We love our nephew and his parents, but we do not share their religious beliefs. And quite frankly, the request has upset more than a few members of the family because the amount requested is obviously not just to support the young man, but a way to support his church.

I generally think the new Dear Abby distributes poor advice, but she’s right-on this time. I wanted to know more about the situation. First and foremost, is this a Mormon mission? The two-year time period and Arizona location would seem to support this possibility, as would the family members’ disapproval of the church in question. But if that is the case, I’m just as embarrassed as the writer in Arizona.

I’m sure the Mormon Church has methods or forms to enable interested family members or friends. However, I’m reasonably certain that mass-mailings are discouraged, if not prohibited. I find it particularly troubling that the young missionary-to-be was seeking a fixed number of sponsors (50) that were supposed to donate a certain amount per month ($50-100). While that may be a legitimate fund-raising tactic in other areas, it seems to run against the personal sacrifice aspects of Mormon missionary services. I find it extremely hard to believe that the Mormon Church would instruct its missionaries to gather sponsors in such a way. In fact, the general guidance is for young men and women to save money in their teenage years to pay for the cost of serving a mission.

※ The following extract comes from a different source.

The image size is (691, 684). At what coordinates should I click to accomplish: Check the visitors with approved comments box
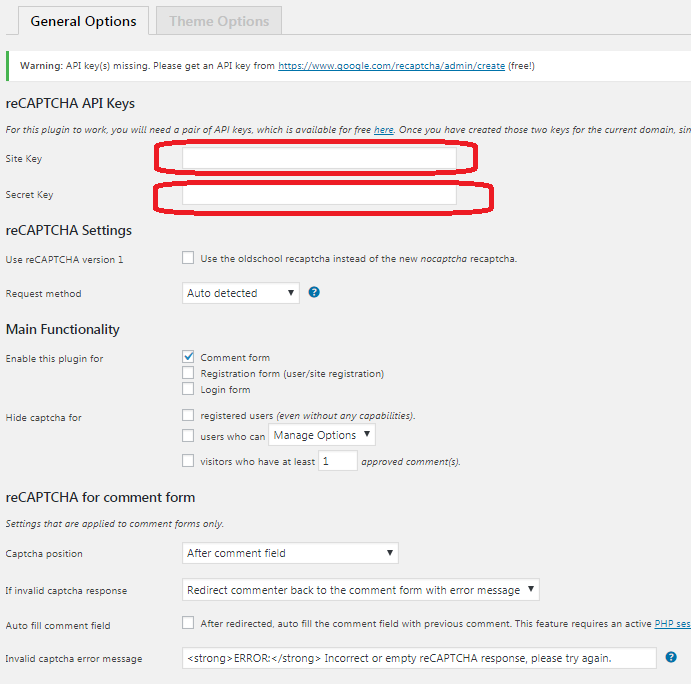click(x=188, y=461)
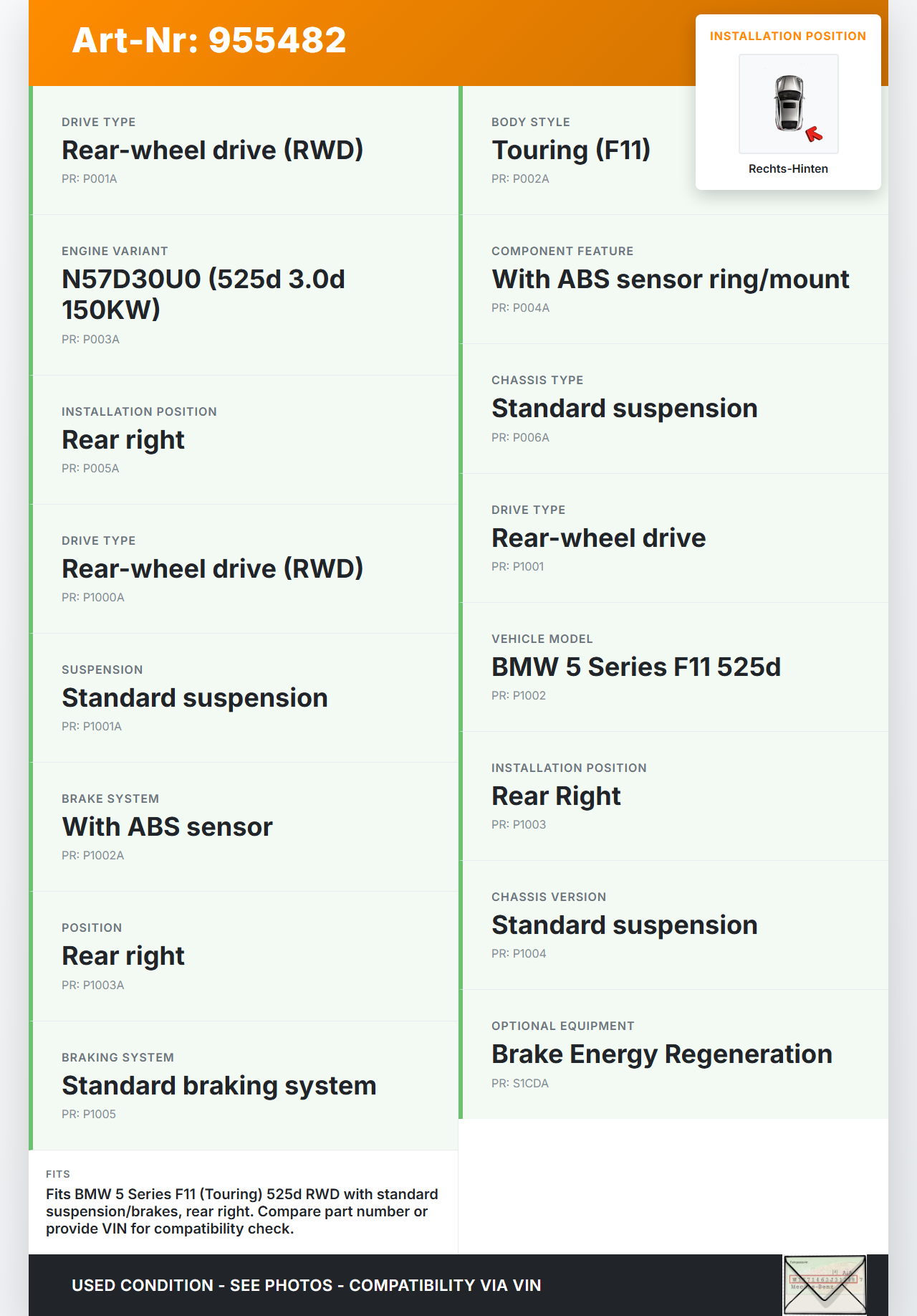This screenshot has height=1316, width=917.
Task: Click the fitment description paragraph text
Action: click(x=242, y=1211)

I see two possibilities behind the Dear Abby question. The first is that this aspiring missionary is actually a member of another denomination that performs missionary service. If that is the case I have no problem with it. It seems somewhat in poor taste, but they can set their own rules. The second possibility is that this is indeed a young man going on a Mormon mission who is misrepresenting the LDS Church’s missionary system in order to defray the cost of service. I wish I could say that it was impossible that a young man or family would try to pass on the cost of a mission, but I can’t. I hope that it is not the case.

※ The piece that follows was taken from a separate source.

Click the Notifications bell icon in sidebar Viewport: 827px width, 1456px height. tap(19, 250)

Is anyone aware of specific LDS Church policy prohibiting missionary funding schemes like this? I don’t have immediate access to a Handbook of Instructions, but I can check. I can’t find any specific policies on mission funding on the LDS.org missions page. The most guidance I can find is the following passage from the LDS Newsroom page on the Missionary Program. It states: “Missionaries fund their own missions — except for their transportation to and from their field of labor — and are not paid for their services.”

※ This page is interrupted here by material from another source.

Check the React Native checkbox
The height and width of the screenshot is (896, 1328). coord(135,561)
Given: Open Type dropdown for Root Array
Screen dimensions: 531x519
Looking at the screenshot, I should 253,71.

5 thoughts on “Dear Abby and missionary service”

  1. This may be a Mormon missionary being way out of line, but I doubt it. The Church encourages missions for all youth, but is specific that the funds for the mission come from the individual, then his or her immediate family, and finally from extended family. However, the cost of a mission is not anywhere near the $2500-5000 that the 50 contributers were asked to give.

    The costs for a mission include the clothing costs upfront, then transport, and finally housing and food, etc. While these are expected to be born by the missionary and his/her family, the Church (the local Ward or congregation, first, then general missionary funds) will step in where needed, to ensure that every worthy person can serve a full mission.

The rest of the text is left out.